[Stored records]
━━━━━━━━━━━━━━━━━━━━━━━━━━━━━━

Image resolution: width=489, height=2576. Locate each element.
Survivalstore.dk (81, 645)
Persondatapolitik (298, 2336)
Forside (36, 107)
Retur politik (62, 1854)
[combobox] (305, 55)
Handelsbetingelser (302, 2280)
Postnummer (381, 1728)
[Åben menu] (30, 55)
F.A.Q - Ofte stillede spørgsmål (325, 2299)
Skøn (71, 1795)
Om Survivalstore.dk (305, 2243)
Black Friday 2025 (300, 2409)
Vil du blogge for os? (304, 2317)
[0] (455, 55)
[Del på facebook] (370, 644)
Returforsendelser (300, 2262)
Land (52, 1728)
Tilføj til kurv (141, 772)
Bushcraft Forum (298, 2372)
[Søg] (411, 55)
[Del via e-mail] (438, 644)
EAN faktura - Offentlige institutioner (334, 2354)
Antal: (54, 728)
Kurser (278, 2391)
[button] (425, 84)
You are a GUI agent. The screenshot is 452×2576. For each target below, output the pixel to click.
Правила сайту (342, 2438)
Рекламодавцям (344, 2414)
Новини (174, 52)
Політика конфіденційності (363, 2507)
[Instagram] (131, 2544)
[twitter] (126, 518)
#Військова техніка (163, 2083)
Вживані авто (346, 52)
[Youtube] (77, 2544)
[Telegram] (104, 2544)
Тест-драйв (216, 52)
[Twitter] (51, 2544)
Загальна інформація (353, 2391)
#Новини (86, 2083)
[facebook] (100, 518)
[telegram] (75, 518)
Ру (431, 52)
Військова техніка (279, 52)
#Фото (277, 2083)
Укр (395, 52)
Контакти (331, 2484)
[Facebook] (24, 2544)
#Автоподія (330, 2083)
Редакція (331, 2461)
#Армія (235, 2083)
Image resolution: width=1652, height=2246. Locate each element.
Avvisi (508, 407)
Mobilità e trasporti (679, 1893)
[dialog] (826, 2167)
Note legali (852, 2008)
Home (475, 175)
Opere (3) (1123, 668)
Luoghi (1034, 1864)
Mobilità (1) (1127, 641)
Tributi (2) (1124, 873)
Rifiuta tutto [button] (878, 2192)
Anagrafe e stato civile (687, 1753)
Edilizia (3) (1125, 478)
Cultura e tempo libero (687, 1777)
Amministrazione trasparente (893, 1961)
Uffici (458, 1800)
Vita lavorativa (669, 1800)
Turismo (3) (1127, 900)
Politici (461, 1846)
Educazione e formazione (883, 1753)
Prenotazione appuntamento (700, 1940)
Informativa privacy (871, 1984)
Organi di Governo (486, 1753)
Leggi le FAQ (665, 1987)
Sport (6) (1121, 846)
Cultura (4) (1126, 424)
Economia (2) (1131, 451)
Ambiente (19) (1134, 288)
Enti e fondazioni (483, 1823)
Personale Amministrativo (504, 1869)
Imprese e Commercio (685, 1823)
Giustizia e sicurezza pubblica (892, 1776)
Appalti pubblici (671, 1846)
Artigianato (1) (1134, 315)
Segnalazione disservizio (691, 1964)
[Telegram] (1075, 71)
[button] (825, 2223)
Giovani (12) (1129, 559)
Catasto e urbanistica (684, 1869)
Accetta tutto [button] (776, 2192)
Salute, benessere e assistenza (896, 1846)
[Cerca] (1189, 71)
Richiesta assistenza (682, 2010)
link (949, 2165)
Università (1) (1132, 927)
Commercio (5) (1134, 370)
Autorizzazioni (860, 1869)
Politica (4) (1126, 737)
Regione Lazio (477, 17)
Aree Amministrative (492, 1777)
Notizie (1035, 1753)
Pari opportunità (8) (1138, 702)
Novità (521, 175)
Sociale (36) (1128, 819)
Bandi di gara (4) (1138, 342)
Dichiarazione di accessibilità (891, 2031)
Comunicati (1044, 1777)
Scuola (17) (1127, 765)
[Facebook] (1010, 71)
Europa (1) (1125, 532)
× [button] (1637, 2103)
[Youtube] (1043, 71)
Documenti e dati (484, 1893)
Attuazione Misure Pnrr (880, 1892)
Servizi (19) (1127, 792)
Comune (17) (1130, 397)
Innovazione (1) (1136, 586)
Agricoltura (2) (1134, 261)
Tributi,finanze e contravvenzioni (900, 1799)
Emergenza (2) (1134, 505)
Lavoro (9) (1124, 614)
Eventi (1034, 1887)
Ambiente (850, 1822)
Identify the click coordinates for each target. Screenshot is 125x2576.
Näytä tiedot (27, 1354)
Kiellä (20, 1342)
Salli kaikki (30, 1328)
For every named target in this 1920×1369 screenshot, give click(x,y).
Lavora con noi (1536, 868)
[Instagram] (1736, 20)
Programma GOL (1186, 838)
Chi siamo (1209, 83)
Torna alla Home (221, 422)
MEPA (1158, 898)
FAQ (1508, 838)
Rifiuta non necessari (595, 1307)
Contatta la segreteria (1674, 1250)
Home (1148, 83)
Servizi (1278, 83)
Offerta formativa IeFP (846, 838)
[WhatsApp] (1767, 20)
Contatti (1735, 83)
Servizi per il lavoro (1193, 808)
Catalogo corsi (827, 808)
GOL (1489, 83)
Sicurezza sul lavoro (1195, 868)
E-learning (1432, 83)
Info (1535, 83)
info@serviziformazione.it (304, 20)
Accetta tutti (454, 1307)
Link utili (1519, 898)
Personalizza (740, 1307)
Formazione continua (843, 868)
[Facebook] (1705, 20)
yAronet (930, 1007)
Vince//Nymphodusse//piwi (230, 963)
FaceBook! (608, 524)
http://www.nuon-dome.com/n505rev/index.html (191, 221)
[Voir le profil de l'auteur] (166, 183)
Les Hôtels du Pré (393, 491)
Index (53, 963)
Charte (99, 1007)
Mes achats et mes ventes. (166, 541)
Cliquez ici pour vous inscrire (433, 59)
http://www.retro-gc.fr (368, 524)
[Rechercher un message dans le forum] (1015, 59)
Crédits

━━━━━━━━━━━━━━━━━━━━━━━━━━━━━━

**WHAT IS EXPECTED:** The answer should contain only the lines from the first line of the entries through the line holding "Giustizia e sicurezza pubblica (892, 1776)", each exactly as written.

**RESULT BELOW:**
Image resolution: width=489, height=2576. Locate each element.
Survivalstore.dk (81, 645)
Persondatapolitik (298, 2336)
Forside (36, 107)
Retur politik (62, 1854)
[combobox] (305, 55)
Handelsbetingelser (302, 2280)
Postnummer (381, 1728)
[Åben menu] (30, 55)
F.A.Q - Ofte stillede spørgsmål (325, 2299)
Skøn (71, 1795)
Om Survivalstore.dk (305, 2243)
Black Friday 2025 (300, 2409)
Vil du blogge for os? (304, 2317)
[0] (455, 55)
[Del på facebook] (370, 644)
Returforsendelser (300, 2262)
Land (52, 1728)
Tilføj til kurv (141, 772)
Bushcraft Forum (298, 2372)
[Søg] (411, 55)
[Del via e-mail] (438, 644)
EAN faktura - Offentlige institutioner (334, 2354)
Antal: (54, 728)
Kurser (278, 2391)
[button] (425, 84)
You are a GUI agent. The screenshot is 452×2576. For each target below, output the pixel to click.
Правила сайту (342, 2438)
Рекламодавцям (344, 2414)
Новини (174, 52)
Політика конфіденційності (363, 2507)
[Instagram] (131, 2544)
[twitter] (126, 518)
#Військова техніка (163, 2083)
Вживані авто (346, 52)
[Youtube] (77, 2544)
[Telegram] (104, 2544)
Тест-драйв (216, 52)
[Twitter] (51, 2544)
Загальна інформація (353, 2391)
#Новини (86, 2083)
[facebook] (100, 518)
[telegram] (75, 518)
Ру (431, 52)
Військова техніка (279, 52)
#Фото (277, 2083)
Укр (395, 52)
Контакти (331, 2484)
[Facebook] (24, 2544)
#Автоподія (330, 2083)
Редакція (331, 2461)
#Армія (235, 2083)
Image resolution: width=1652, height=2246. Locate each element.
Avvisi (508, 407)
Mobilità e trasporti (679, 1893)
[dialog] (826, 2167)
Note legali (852, 2008)
Home (475, 175)
Opere (3) (1123, 668)
Luoghi (1034, 1864)
Mobilità (1) (1127, 641)
Tributi (2) (1124, 873)
Rifiuta tutto [button] (878, 2192)
Anagrafe e stato civile (687, 1753)
Edilizia (3) (1125, 478)
Cultura e tempo libero (687, 1777)
Amministrazione trasparente (893, 1961)
Uffici (458, 1800)
Vita lavorativa (669, 1800)
Turismo (3) (1127, 900)
Politici (461, 1846)
Educazione e formazione (883, 1753)
Prenotazione appuntamento (700, 1940)
Informativa privacy (871, 1984)
Organi di Governo (486, 1753)
Leggi le FAQ (665, 1987)
Sport (6) (1121, 846)
Cultura (4) (1126, 424)
Economia (2) (1131, 451)
Ambiente (19) (1134, 288)
Enti e fondazioni (483, 1823)
Personale Amministrativo (504, 1869)
Imprese e Commercio (685, 1823)
Giustizia e sicurezza pubblica (892, 1776)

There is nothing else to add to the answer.